Contractual documents show Zuhlke Engineering receiving an official start date of 6 May to supply a managed delivery team to support and run proximity mobile application and services for the UK

The UK government has published details of work being carried out on what could result in an alternative contract-tracing app to the one currently being tested on the Isle of Wight, in a contract worth £3.813m.

Just as UK communities secretary Robert Jenrick revealed to the media that the government would not rule out the possibility of adapting the app or creating a radically different one if appropriate, official details of work on a second app have been released.

The contract-tracing app that is being actively tested on the Isle of Wight works by using Bluetooth Low Energy technology to alert people who may have been exposed to the coronavirus, so they can take action to protect themselves. Once installed, the app will start logging the distance between a user’s smartphone and other phones nearby that also have the app installed.

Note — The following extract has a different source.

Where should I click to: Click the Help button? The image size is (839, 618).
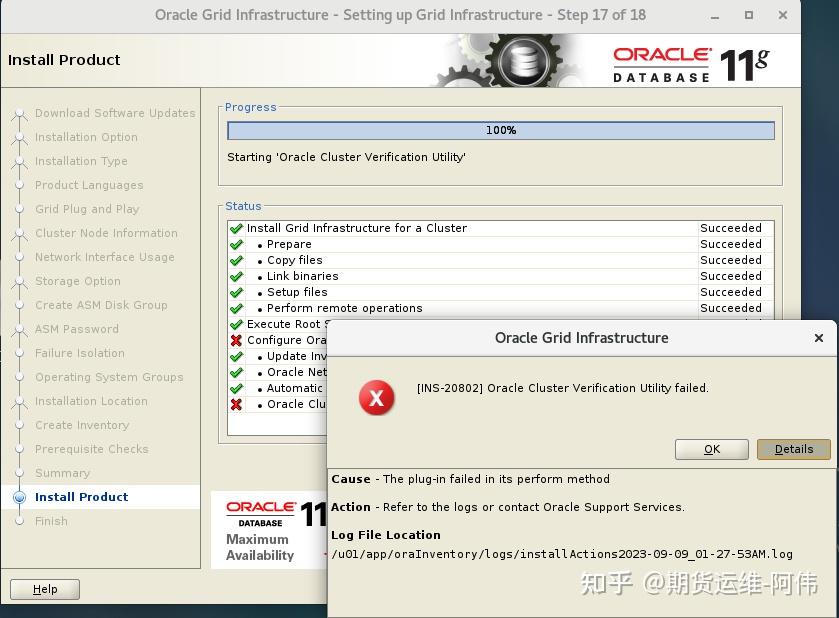click(45, 589)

The anonymous log of how close users are to others will be stored securely on the user’s phone. If a user becomes unwell with symptoms of Covid-19, they can allow the app to inform the NHS which, subject to sophisticated risk analysis, will trigger an anonymous alert to other app users with whom the user has come into significant contact over the previous few days.

Yet almost as soon as the first details of the app’s capability were announced, critics weighed in with concerns over what it could achieve and whether the public could, or would, make representative use of it. Particular concerns were whether the app’s centralised nature would lead to privacy breaches and whether it would be any use at all though lack of user uptake.

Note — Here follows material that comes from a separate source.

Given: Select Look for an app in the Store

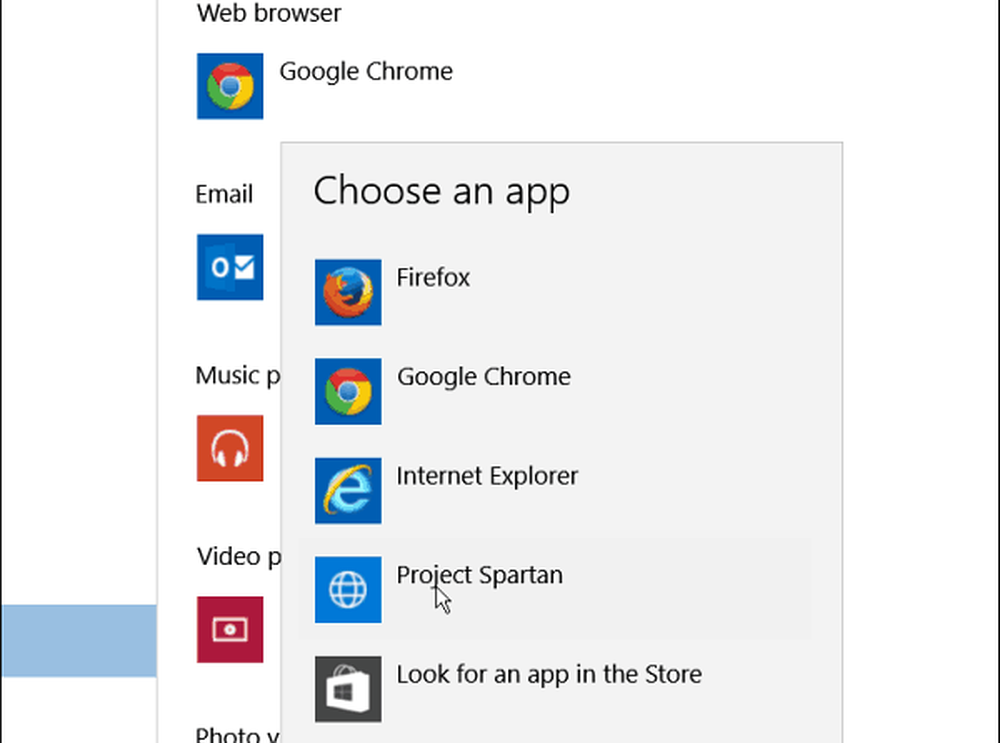Looking at the screenshot, I should [x=549, y=675].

Another worry was whether the centralised approach meant users’ phones would need to be in constant powered-on mode in order to functional correctly, unlike alternatives using decentralised technology from Apple and Google.

On 4 May, as reported by Computer Weekly, reports emerged that the London office of Switzerland-based IT development firm Zuhlke Engineering was actively working on a contact-tracing solution based on a decentralised model, using application programming interface (API) technologies developed by Google and Apple.

Official documents now confirm that this work is taking place. Days after NHSX, the NHS’s digital innovation unit, published technical details of the app under test on GitHub, the UK government has published details of a contract, NHSX Covid-19 App: Mobile App Development and Support in Live Phase, with Zuhlke Engineering.

The so-called alternative app began life through a collaboration between the NHS and VMware Pivotal Labs, before work was handed over to the Swiss outfit for support and ongoing development. The contractual documents show Zuhlke Engineering was given an official call-off start date of 6 May, ending 10 November 2020, to supply a managed delivery team to support and run the proximity mobile application and services for the UK and define an operating model and governance for the supplied team.

Read more about contact-tracing apps

The contract also calls for Zuhlke to: assist in existing production readiness activities and assist in V1 and V2 releases; build a product management and experience design capability to define and manage a long-term roadmap for future feature development; provide ongoing development, test and release of services and features; and lead a peer review.

In the contract, Zuhlke Engineering agrees to work in partnership with the NHS and its incumbent supplier, with a stated total cost for the daily rate charges under the call of contract totalling £3.813m.

Interestingly, although the offboarding plan for the call-off contract is for Zuhlke Engineering to complete its work and roll off within six months of the contract start date, as to be mutually agreed, the main terms of the contract also include a requirement to build a “transparent” product management and experience design capability to define and manage a long-term roadmap for future feature development.